Instructions =>
A) In the comment exchange below, why does the reply say the article probably cited 519 AD for Lent? Answer in one to three sentences.
B) From the comment exchange below, retype the passage starting at "To whoever wrote" and ending at "from Christian folklore)".
C) Rewrite the paragraph of the comment exchange beginning "1. Lent Celebration Before 519 AD" as a short list that keeps its main facts.


    I couldn’t even get to the main crux of the article because I was so distracted by this extremely shoddy research.

    People trying desperately to connect Christianity to paganism have no other choice than to lie.

    To whoever wrote this article, I strongly, strongly suggest you learn some basic Church history, and some basic folklore history as well (hint: vampires aren’t medieval and they’re not from Christian folklore)

    Goodness me.

    1. Catarina Elvira Avatar
      Catarina Elvira

      Hello Chubby,

      Thank you for reading and engaging with the article. We appreciate your detailed critique, highlighting several points that warrant further discussion and clarification.

      1. Lent Celebration Before 519 AD: You are correct that references to Lent existed before 519 AD. Early Church Fathers, including St. Gregory Nazianzus, St. Epiphanius, and St. Basil the Great, do indeed discuss Lent’s observance, reflecting its early practice within the Christian tradition. The mention of 519 AD in the article likely intended to mark a formalization or wider recognition rather than an absolute starting point, but we understand how this could be misinterpreted. We will review the wording to ensure greater accuracy in representing Lent’s history.

Available data =>
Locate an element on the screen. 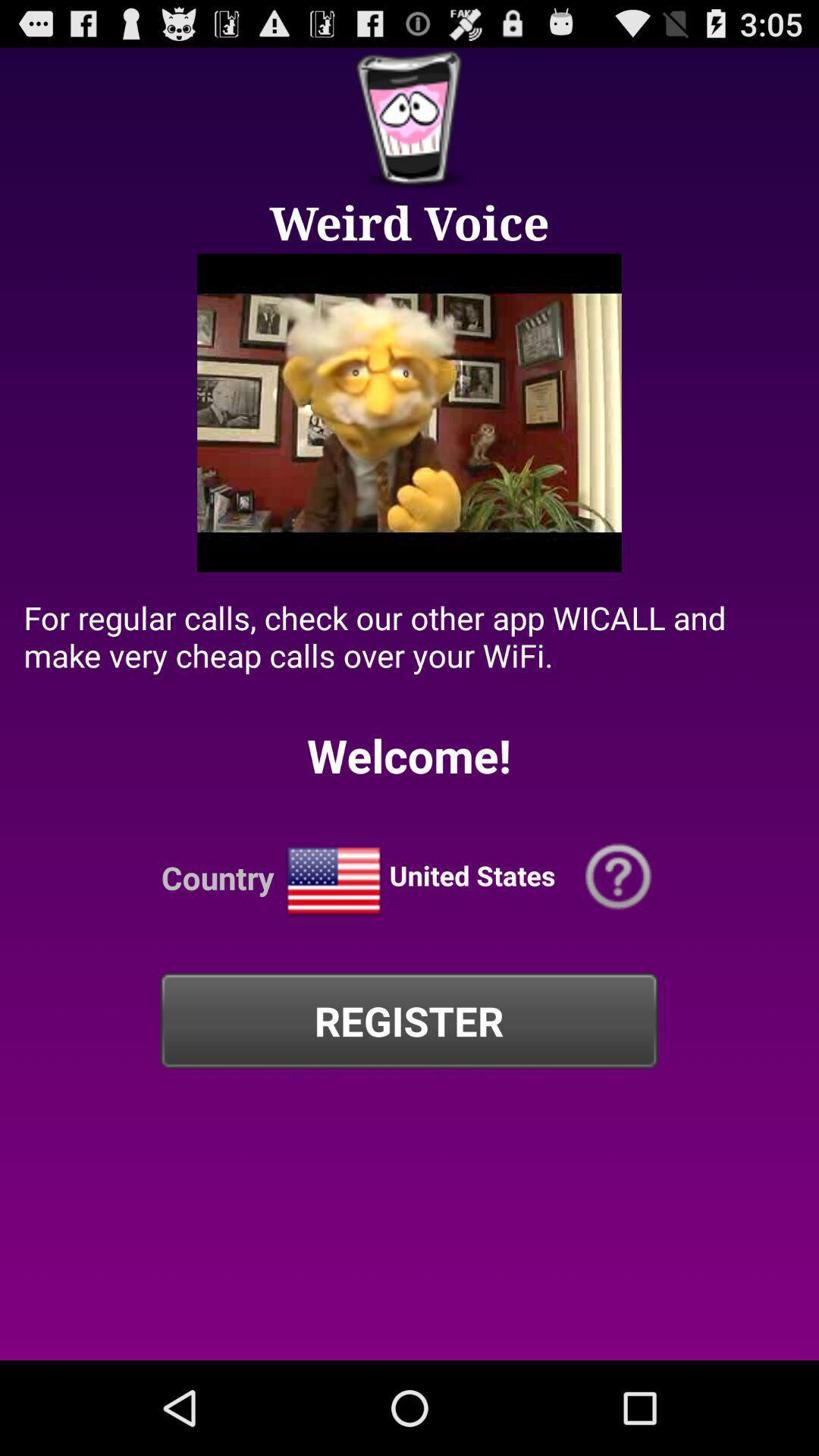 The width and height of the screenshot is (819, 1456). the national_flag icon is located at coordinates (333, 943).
--
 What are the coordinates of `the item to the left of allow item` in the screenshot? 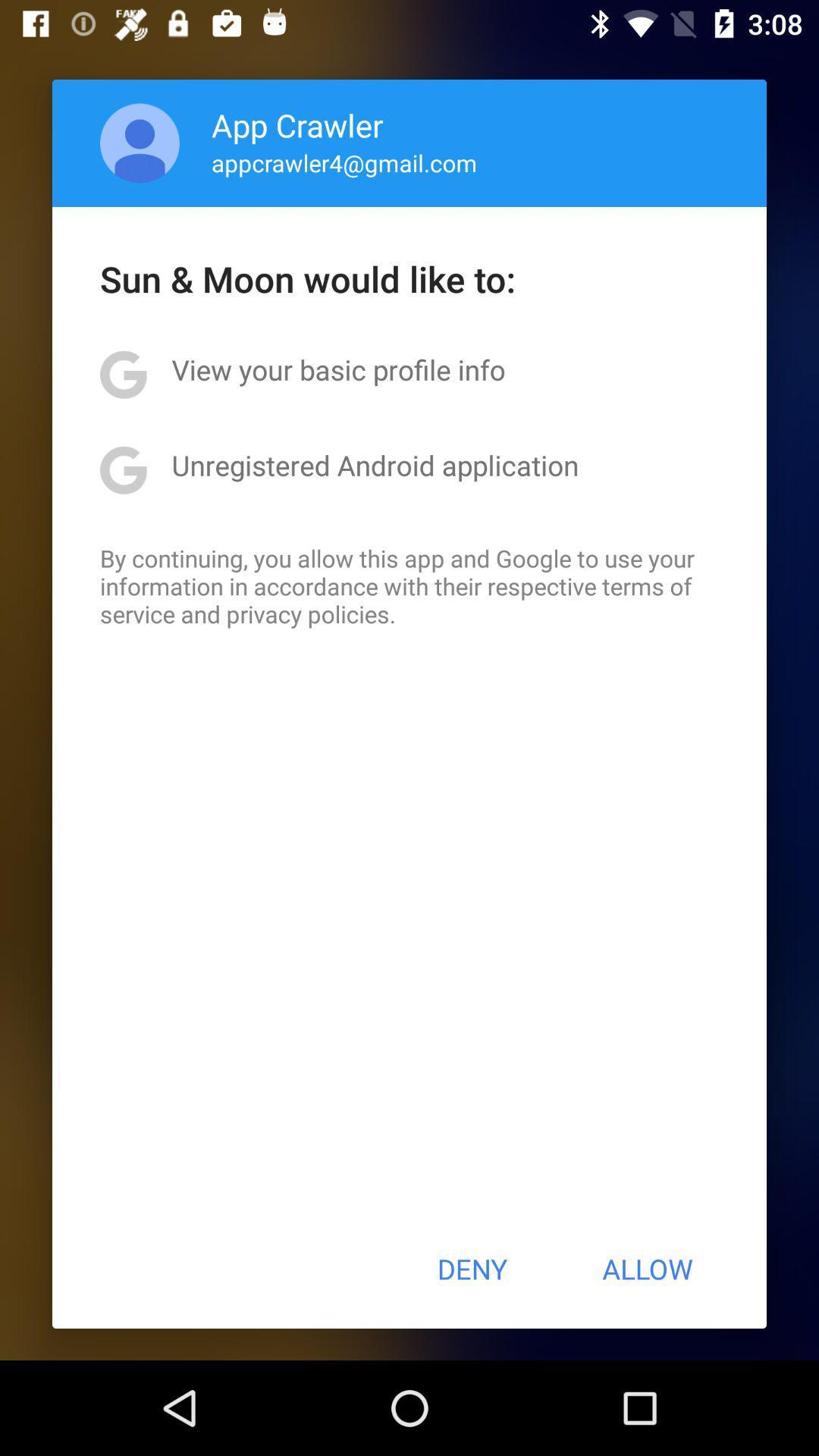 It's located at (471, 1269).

Your written answers =>
A) According to the reply, the article's mention of 519 AD was probably meant to mark a formalization or wider recognition of Lent, not an absolute starting point. The reply grants that Lent was referenced earlier, including by Early Church Fathers such as St. Gregory Nazianzus, St. Epiphanius, and St. Basil the Great.

B)
To whoever wrote this article, I strongly, strongly suggest you learn some basic Church history, and some basic folklore history as well (hint: vampires aren’t medieval and they’re not from Christian folklore)

C)
- The reply agrees that Lent was referenced before 519 AD.
- Early Church Fathers, including St. Gregory Nazianzus, St. Epiphanius, and St. Basil the Great, discuss the observance of Lent, which shows its early practice.
- The article's mention of 519 AD was likely meant to mark a formalization or wider recognition, not an absolute starting point.
- The writers understand how this could be misread and will review the wording for accuracy.